### Data listing
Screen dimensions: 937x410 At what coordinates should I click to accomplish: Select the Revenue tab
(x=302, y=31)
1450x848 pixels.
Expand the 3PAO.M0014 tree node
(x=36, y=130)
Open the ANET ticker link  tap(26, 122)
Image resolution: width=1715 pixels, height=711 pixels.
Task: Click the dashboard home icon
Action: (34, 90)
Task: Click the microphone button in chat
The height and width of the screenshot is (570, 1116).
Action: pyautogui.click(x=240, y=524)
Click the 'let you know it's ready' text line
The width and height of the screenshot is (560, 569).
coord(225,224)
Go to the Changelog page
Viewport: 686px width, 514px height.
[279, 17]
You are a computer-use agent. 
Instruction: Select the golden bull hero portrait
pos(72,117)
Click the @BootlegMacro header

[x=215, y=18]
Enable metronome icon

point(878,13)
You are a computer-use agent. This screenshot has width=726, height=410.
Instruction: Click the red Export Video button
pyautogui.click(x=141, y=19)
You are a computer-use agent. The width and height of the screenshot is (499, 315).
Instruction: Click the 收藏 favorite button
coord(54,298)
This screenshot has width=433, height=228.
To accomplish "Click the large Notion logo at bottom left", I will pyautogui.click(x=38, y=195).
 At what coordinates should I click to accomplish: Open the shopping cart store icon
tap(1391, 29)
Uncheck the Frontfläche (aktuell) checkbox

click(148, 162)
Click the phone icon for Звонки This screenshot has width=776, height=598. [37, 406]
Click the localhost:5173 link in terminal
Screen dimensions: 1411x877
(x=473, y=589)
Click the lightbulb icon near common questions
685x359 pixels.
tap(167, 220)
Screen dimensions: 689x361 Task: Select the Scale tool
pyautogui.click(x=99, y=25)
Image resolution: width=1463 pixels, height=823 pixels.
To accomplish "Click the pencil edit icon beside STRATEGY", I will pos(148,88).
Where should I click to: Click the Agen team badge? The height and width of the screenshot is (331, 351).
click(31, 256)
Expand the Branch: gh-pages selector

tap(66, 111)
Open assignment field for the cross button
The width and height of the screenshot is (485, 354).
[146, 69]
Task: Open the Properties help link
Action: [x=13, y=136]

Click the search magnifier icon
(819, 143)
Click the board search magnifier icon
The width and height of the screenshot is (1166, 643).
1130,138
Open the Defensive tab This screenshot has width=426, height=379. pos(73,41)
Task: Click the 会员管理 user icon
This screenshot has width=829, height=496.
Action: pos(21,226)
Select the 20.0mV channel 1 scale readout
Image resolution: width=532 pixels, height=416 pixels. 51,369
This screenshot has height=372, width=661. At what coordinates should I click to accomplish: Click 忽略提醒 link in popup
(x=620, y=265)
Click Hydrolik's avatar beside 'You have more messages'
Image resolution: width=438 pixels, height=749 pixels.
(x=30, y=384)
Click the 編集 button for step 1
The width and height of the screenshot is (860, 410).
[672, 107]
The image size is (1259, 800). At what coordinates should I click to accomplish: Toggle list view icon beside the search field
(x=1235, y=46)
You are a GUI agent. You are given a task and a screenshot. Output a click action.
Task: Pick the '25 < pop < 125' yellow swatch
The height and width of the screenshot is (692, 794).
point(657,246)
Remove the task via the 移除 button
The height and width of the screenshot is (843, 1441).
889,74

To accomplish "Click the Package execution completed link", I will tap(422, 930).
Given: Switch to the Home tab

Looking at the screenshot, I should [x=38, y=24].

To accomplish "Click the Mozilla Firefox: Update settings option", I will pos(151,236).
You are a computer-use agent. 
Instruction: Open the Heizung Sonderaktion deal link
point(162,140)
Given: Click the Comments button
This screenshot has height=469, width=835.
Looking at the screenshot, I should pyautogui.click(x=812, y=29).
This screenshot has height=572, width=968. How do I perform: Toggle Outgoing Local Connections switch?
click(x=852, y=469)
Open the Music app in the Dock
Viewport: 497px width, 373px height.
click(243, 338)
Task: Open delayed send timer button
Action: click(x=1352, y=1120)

### Set problem
Render the records from the line containing "will tap(422, 930)." up to and including the line containing "I will pos(151,236)." as a two-column CSV with the header instruction,response. Give one row per record, with each field in double quotation marks and any line breaks within a field replaced by spaces.

### Response to the exercise
instruction,response
"To accomplish ""Click the Package execution completed link"",","I will tap(422, 930)."
"Given: Switch to the Home tab","Looking at the screenshot, I should [x=38, y=24]."
"To accomplish ""Click the Mozilla Firefox: Update settings option"",","I will pos(151,236)."